Nephi speaks to his people, and all people, about what he chose to engrave in his record (which record became the first part of the Book of Mormon after being translated).

“…I engraved that which was pleasing unto God. And if my people are pleased with the things of God they will be pleased with mine engravings which are upon these plates.” (2 Nephi 5:32)

Questions:

-Do you believe the words engraved by Nephi (and later translated by Joseph Smith) are pleasing to God?

-If so, why do you believe they are? If not, why do you believe they are not?

-Are the messages from the Book of Mormon (such as those posted on this website) pleasing to you?

-If you believe the Bible is the word of God, do you believe the Book of Mormon would confirm so many of the Bible’s teachings and the Bible’s historical accuracy if the Book of Mormon wasn’t also from God?

-How can you know if the teachings in the Book of Mormon are pleasing to God as Nephi testifies? (see Moroni 10:3-5)

Video:

 

God Will Give Liberally to Him That Asketh

After expressing his eternal trust in the Lord, Nephi also emphasizes how the Lord is standing ready to pour out blessings upon those who ask for that which is right in His eyes.

“Yea, I know that God will give liberally to him that asketh. Yea, my God will give me, if I ask not amiss.” (2 Nephi 4:35)

Questions:

-How can we learn to ask not amiss?

-Is it tempting to ask God to override others’ free will? Are there circumstances where He would do so?

-If a prayer is not answered, does that mean the prayer was amiss?

-What is the difference between the timetables one might have in his or her mind for an answer to a righteous prayer and the Lord’s timetable for answering the prayer?

-How does God give liberally to those who ask righteous things of Him?
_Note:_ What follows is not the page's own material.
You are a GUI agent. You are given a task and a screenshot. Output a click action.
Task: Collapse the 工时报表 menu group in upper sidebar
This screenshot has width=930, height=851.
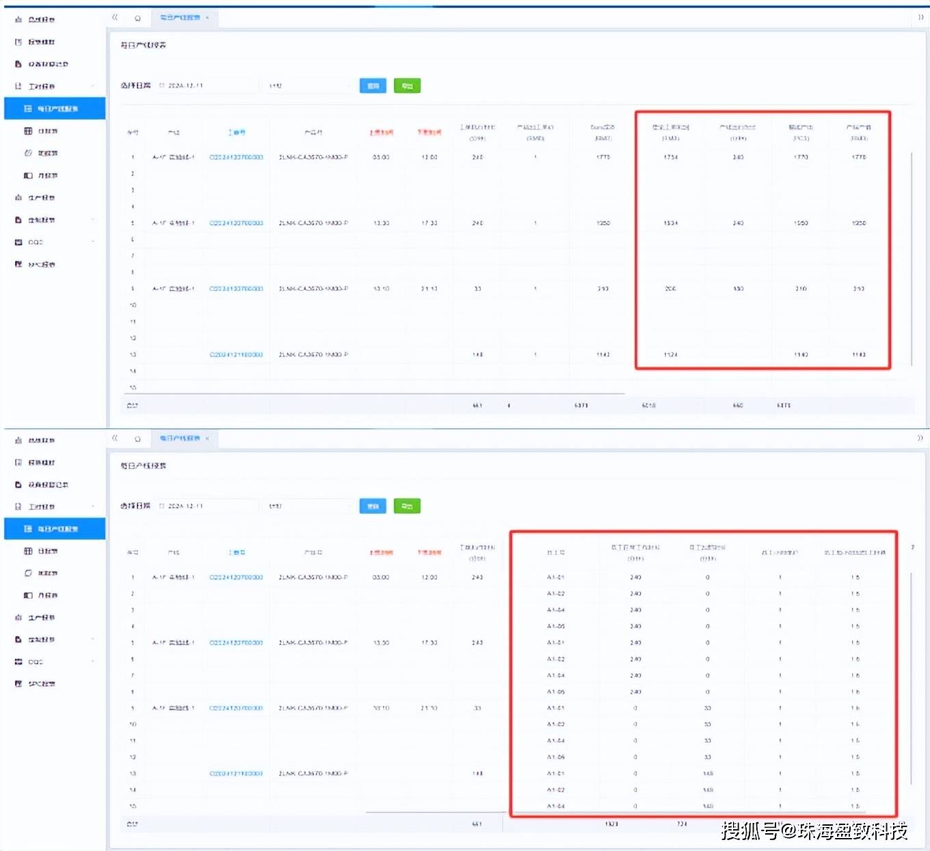tap(92, 86)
Cursed is He That Putteth His Trust in Man

After expressing his complete trust in the Lord, Nephi expresses the very compelling reason why he doesn’t place a similar level of trust in his or others’ mortal powers:

O Lord, I have trusted in thee and I will trust in thee forever. I will not put my trust in the arm of flesh; for I know that cursed is he that putteth his trust in the arm of flesh. Yea, cursed is he that putteth his trust in man or maketh flesh his arm.” (2 Nephi 4:34)

Questions:

-Is it possible to function in mortality without putting some trust in yourself and other people?

-Is there a difference between lending trust to others who deserve it and the type of ultimate trust that can be put in God?

-Do many end up worshipping the human brain when the human spirit and the influence of God’s Spirit are disregarded?

Inasmuch as Ye Shall Not Keep My Commandments Ye Shall be Cut Off from My Presence

Shortly before passing away, Lehi took the time to speak to the children of his two (rebellious) older sons. He teaches them that obedience to God’s counsel and direction is the only way toward lasting physical and spiritual prosperity.

“…The Lord God has said that: Inasmuch as ye shall keep my commandments ye shall prosper in the land; and inasmuch as ye will not keep my commandments ye shall be cut off from my presence.” (2 Nephi 4:4)

-Even though the power of God’s grace cannot be overstated in its power to lift, heal, save, and exalt…Is it possible to undermine grace in our lives if we do not strive to live according to this foundational principle related to the commandments God has established?

-No matter how much God loves His children, would He ever make compromises in upholding the laws and consequences He has established for mortality (and we agreed to in the pre-mortal realm)?